Required work: Your answer consists of the lines in the data that contain "agent". Copy each of them.

Given records Start Marker

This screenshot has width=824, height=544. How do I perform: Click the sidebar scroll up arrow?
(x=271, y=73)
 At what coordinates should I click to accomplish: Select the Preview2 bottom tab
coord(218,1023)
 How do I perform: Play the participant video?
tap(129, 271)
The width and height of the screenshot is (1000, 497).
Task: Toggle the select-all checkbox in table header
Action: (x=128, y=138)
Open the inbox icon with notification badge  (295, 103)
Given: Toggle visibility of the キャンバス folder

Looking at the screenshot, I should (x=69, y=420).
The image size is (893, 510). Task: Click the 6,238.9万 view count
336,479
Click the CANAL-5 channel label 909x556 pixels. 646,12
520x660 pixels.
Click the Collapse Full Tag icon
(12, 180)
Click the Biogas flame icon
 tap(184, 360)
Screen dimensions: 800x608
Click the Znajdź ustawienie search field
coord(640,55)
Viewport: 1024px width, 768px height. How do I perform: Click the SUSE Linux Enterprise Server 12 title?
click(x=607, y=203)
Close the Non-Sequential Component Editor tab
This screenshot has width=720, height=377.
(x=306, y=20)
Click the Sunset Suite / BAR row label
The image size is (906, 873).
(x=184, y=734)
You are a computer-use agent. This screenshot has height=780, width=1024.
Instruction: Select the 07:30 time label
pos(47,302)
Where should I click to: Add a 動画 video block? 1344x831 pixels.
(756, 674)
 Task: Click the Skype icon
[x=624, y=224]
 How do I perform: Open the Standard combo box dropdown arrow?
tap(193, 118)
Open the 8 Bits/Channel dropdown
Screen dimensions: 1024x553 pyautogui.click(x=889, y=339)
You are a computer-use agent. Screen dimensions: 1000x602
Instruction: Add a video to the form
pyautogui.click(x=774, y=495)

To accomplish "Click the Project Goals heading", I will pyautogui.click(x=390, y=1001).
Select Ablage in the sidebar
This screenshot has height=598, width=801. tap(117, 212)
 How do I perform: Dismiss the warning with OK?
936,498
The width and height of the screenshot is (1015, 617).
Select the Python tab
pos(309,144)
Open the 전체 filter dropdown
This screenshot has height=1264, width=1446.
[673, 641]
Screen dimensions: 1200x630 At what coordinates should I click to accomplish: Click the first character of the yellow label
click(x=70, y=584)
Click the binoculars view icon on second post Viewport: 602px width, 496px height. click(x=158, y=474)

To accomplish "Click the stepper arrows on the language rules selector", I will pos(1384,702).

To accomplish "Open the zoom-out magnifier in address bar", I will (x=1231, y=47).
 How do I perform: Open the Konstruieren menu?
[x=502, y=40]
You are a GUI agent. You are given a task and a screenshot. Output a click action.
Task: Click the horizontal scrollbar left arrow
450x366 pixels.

Given records End Marker

Answer to this task:
You are a computer-use agent. This screenshot has height=780, width=1024.
You are a computer-use agent. Screen dimensions: 1000x602
You are a GUI agent. You are given a task and a screenshot. Output a click action.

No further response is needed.